Showing posts with label distance. Show all posts
Showing posts with label distance. Show all posts

Friday, June 26, 2009

Worlds collide
























Every so often, something happens to make me remember that the world isn’t quite as big a place as it sometimes seems when I contemplate the three-day odyssey involved in getting from, say, Canberra to Boston. Or vice versa.

I’m not talking about the juggernaut of corporate globalization, where you can find the same fast food and sports and children’s entertainment icons wherever you go, to the point where you start to wonder why you bothered to travel in the first place. I’m talking about little, quirky, personal things—like seeing the same 1984 Toyota Camry hatchback that was my first car 16 years ago: it and its Boston counterparts long since devoured by harsh winters and road-salt rust, but still going strong in Canberra’s relatively mild climate—that make me feel, for a full second or three, as if I’ve been thrust through a hole in the space/time continuum and I’m not exactly sure where I am. You know that feeling you get when you wake up in a strange place? Like that, only when fully awake. College sweatshirts; secondhand books; the WGBH logo at the end of a program on Australian TV; sometimes even a particular quality of light or air is enough to bring about this mental vertigo, part happy recognition, part homesickness. It used to happen in England, too, but the greater sense of disorientation in Australia (the distance, the reverse-seasons thing) has exacerbated it.

It happened today when DP walked in after work and dropped a Hershey bar with almonds on my desk. There are quite a few types of American candy readily available in Australia, manufactured specifically for the Australian market (usually in China), but Hershey’s isn’t among them. There’s a small grocery store in town that has a selection of stuff imported from the US; DP passes it on his walk to work, and stops in when he or Miss B is craving Reese’s Peanut Butter Cups. He spotted this, remembered it was my one of my favorites, and bought me one.

Where am I again? And what month is it, anyway?

(photos: album cover, Getting Friendly with Music, Arthur Fiedler and the Boston Pops Orchestra: exhibition of obscure album covers, Canberra Museum, June 2009; The Office (US) inspired graffiti, electrical box, Canberra neighborhood; the iconic Converse All-Star logo, Canberra shoe store; Hershey bar with almonds at the end of its long journey from Hershey, PA, USA)

Friday, January 23, 2009

For KJ


As I said to my sister the night before she began her Great Trek north, back to Boston, vicariously dreading the trip for her, “Where’s a tesseract when you really need one?”

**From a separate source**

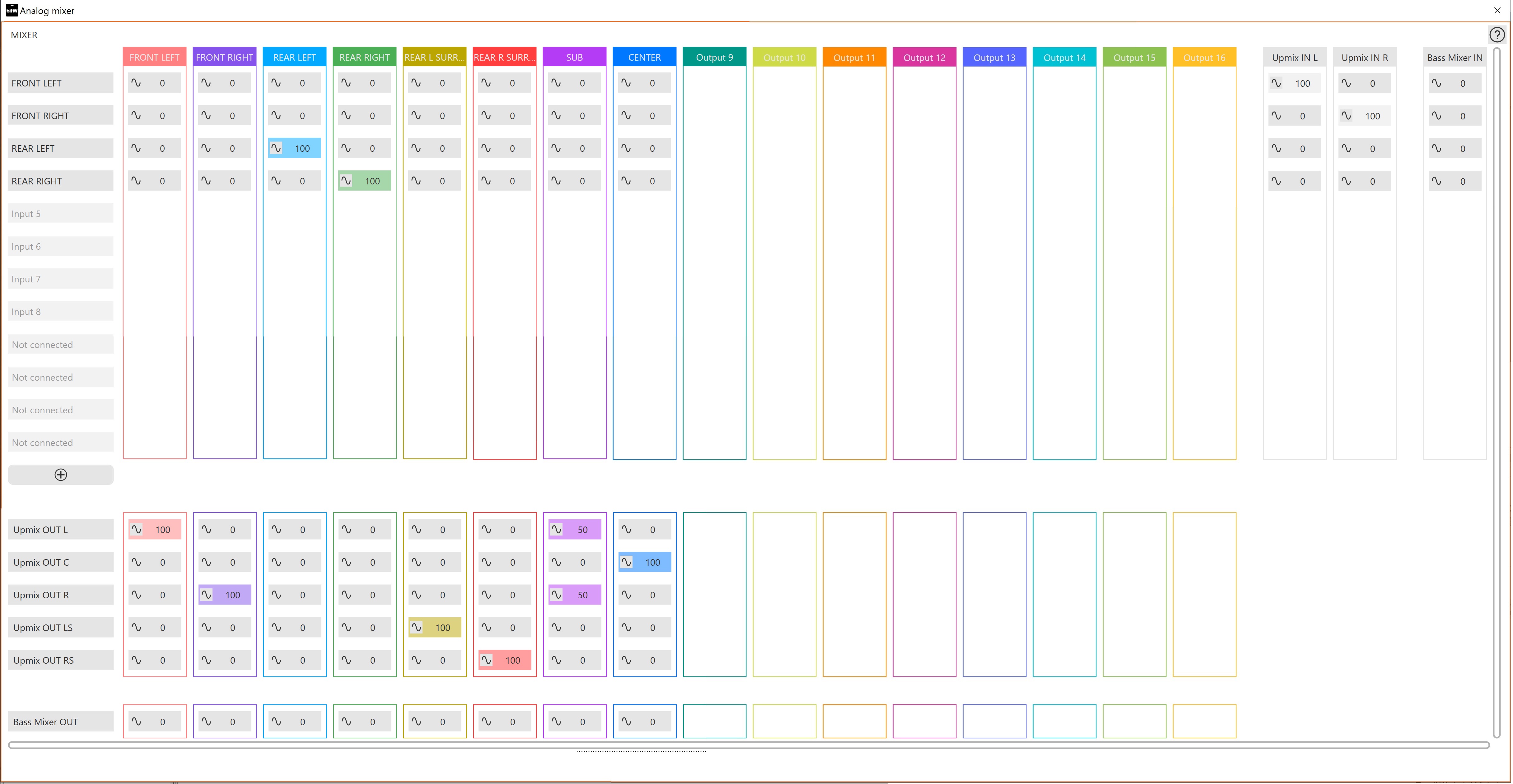Click the help question mark icon
The height and width of the screenshot is (784, 1513).
1497,35
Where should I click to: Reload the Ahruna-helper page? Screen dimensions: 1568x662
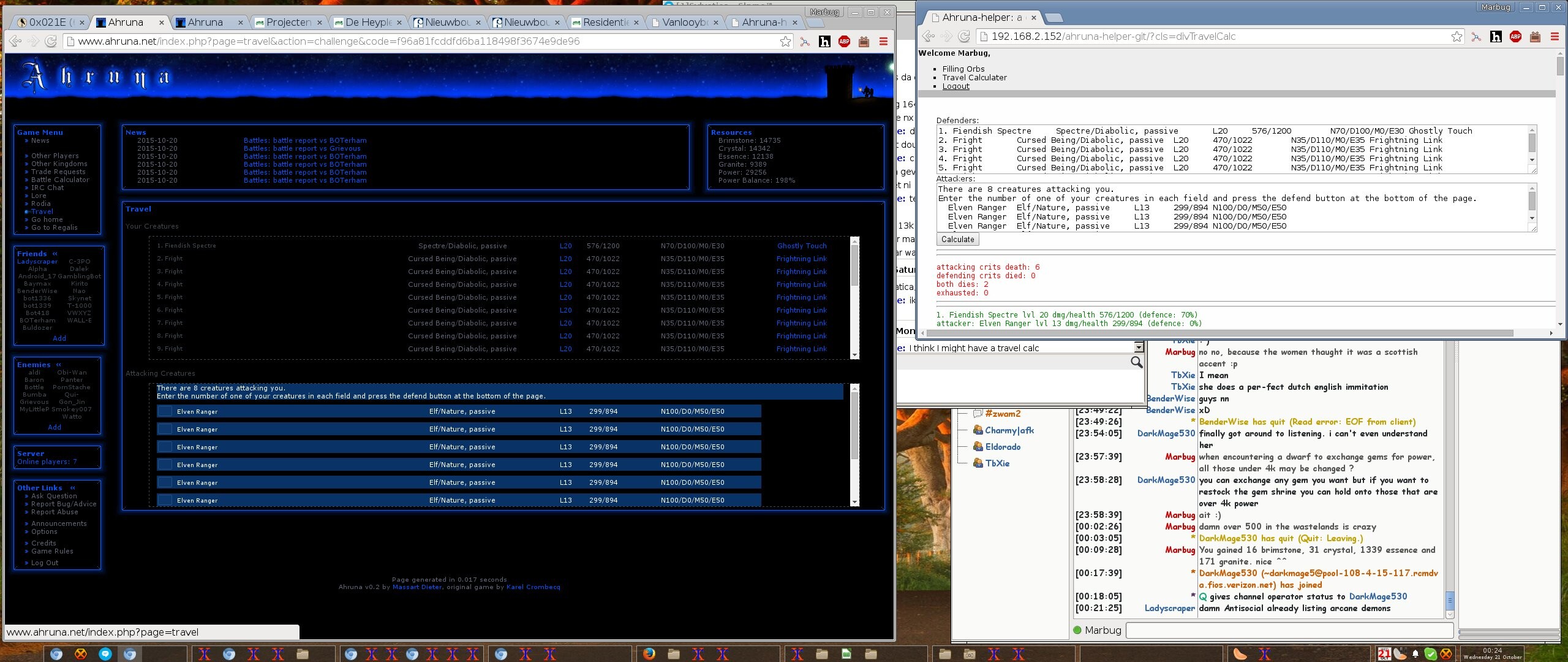(x=964, y=37)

By far the biggest drawback to being in Australia, for me, is its distance from Boston and Oxford. Generally, Australia’s location is contributes to its exotic value: it’s more difficult to get here, so fewer people have been here, and so it's more alluring. And most of the time the distance is part of the whole intrigue/challenge/appeal of the expat experience, a complex blend of emotions I’d need a much longer post than this to attempt to explain.

But there are times when it just plain sucks, and most of these involve someone you care about being in some kind of trouble and pain on the other side of the world. You, meanwhile, sit, horrified and helpless, unable to do anything other than receive bad news and send feeble offers of electronic assistance in return. A snail mail card or token delivered by an online surrogate if you can think of something worth sending.

I know everyone feels helpless in these situations. But at least when you’re on the geographical spot you can drive someone to an appointment, or help out with childcare, or bring over a meal or a large bottle of really good vodka. You can give someone a hug.

Right now I can’t do any of those things for my good friend KJ (http://pointyuniverse.blogspot.com/, or see "Blogs I like" to your right), who has very recently been diagnosed with breast cancer. So I’ll do one of the few things I can do from far away: tell other people about it, and ask them to send some good thoughts her way. You can call it whatever you want: prayer, good karma, healing vibes, positive energy, channeling the power of the universe, angels, love. I don’t care as long as you can send some of it in her direction.

It wasn’t so long ago that first I, and as a result Miss B, were involved in a health crisis of our own, and there were times when I could almost feel the energy coming from all the people who were pulling for us. Knowing that helped keep me going on more than one bad day.

KJ, I'm thinking of you, and of J, C, and P too, every day.